*Passage provided*
[Start]
Sounds silly to me. Putting a proxy in front of a proxy doesn't change the tcp/ip stack. If you tuned your network stack and Apache properly it should be able to handle anything you throw at it. I don't remember what the setting was, but modern versions of Apache should be able to only send a request to the app server once the client has finished its request to the frontend.

pbreit · on July 2, 2012

I'm not sure why you don't think it's caching. They are doing more than just sending the whole page over a preferenced connection.

Igal_Zeifman · on July 4, 2012

Nothing new, this is all just repackaging. This is all just basic CDN proxy tech all providers (including CF) had for years. Giving it a cool name, dose not make it new or exiting.

Here are some helpful links - CF customer testimonies:

http://x-pose.org/2012/02/speed-up-your-site-disable-cloudfl...

http://www.husdal.com/2011/07/01/incapsula-versus-cloudflare...

alt_ · on July 2, 2012

Delta encoding for HTTP has been proposed since 2002[0], but seems to have been lukewarmly received.

A fully server-side solution will probably bypass most problem cases, but might solve some, so I hope CloudFlare looks into contributing to a distributed standard solution.

[0] http://tools.ietf.org/html/rfc3229

obtu · on July 2, 2012

This deals with the protocol and leaves the diff tool pluggable (RFC 3284's vcdiff is suggested), so it looks like something railgun could be using internally.

Google's SDCH (mentioned in CloudFlare's post) is an alternative that isn't tied to a single URL, but involves prefetching some data that may or may not be needed, so it's a bit hacky.

An interesting approach would be to hook into a template engine to generate a page skeleton with dictionary references. That would allow reordering the small, newly generated varying snippets before the large common ones; both could be preemptively pushed using SPDY to avoid round-trips.
[End]
*Given material*
[Start]
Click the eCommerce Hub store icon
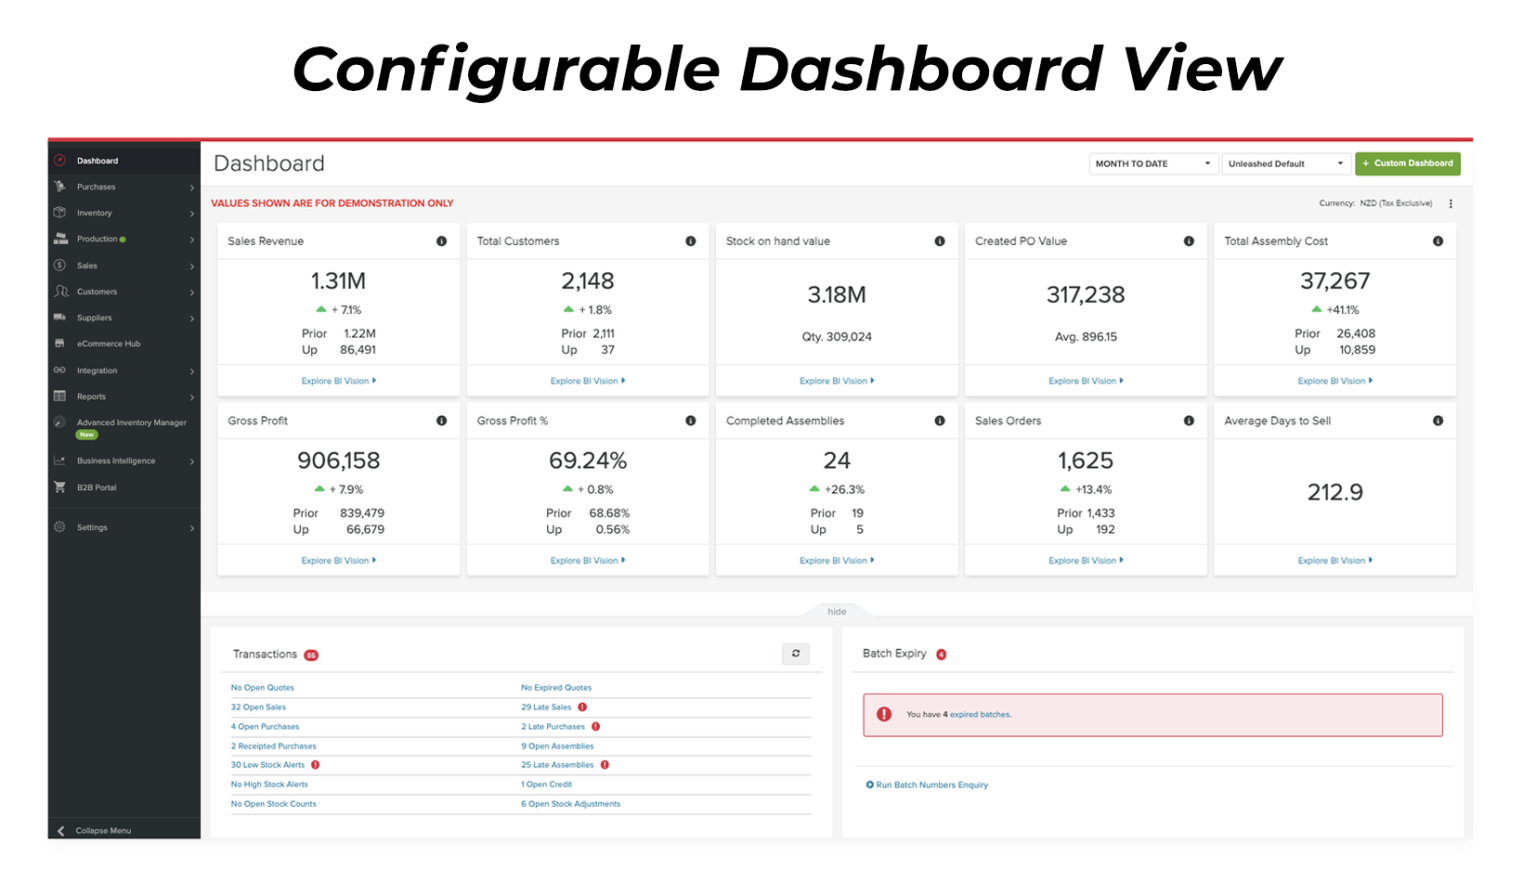This screenshot has height=869, width=1536. tap(60, 344)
[End]
*Brief*
Continue the forum discussion of CloudFlare and HTTP delta encoding from where it stops. These lines have nothing to do with the forum discussion of CloudFlare and HTTP delta encoding.

*Result of this task*
jgrahamc · on July 2, 2012

The really big problem with SDCH is that is places a burden on the web site owner to generate dictionaries and to know when to generate them and how. The protocol is one thing, the reality is another and that's why it has not been widely adopted.

justincormack · on July 2, 2012

Which more or less describes ESI though, a page template with bits to fill in...

jgrahamc · on July 2, 2012

And for those that care about this sort of thing: Railgun is about 4,000 lines of Go.

wickedchicken · on July 2, 2012

> Railgun is about 4,000 lines of Go.

Probably going to get downvoted, but http://www.reactiongifs.com/wp-content/gallery/yes/shaq_YES....

reitzensteinm · on July 2, 2012

I'm having a hard time wrapping my head around the benefit of this - maybe John can elaborate some more.

Taking the CNN front page for example. If you set a TTL of 60 seconds, and you have 14 edge locations (taken from the CloudFlare about page), you've got to satisfy 1440 * 14 = 20160 requests a day. The CNN page is currently 97527 bytes, which gzips down to 20,346 bytes. That's 391 megabytes per day. Serving the edge locations even with this relatively short TTL is trivial.

Now, the TCP connection means the content can be pushed and not pulled, so latency is better. It also means that caching a lot of pages will become cheaper (though still expensive).

But it doesn't seem like a lot of benefit for essentially replacing HTTP (between the content servers and the edge nodes), for all the proprietary software and vendor lockin that entails. For each byte you're sending to edge nodes, it's going to be served up orders of magnitude more from the edge nodes to end users, which seems like where almost all the cost would lay.

I'm sure they know what they're doing, and that their customers have asked for this, but think some real world case studies would help make it click. That the blog post is going on about 'caching the uncacheable' really doesn't help.

jgrahamc · on July 2, 2012

Firstly, we're not 'replacing HTTP'. HTTP runs over Railgun in the same way that it does over SPDY and the content servers are still running HTTP.

The big benefit is not in terms of bandwidth saved (for us) it's in terms of total time to get the page. That's partly driven by latency and partly by bandwidth. Because we have worldwide data centers we can see high latency from say the data center in Miami and a web server located in Sydney. Railgun helps with that problem.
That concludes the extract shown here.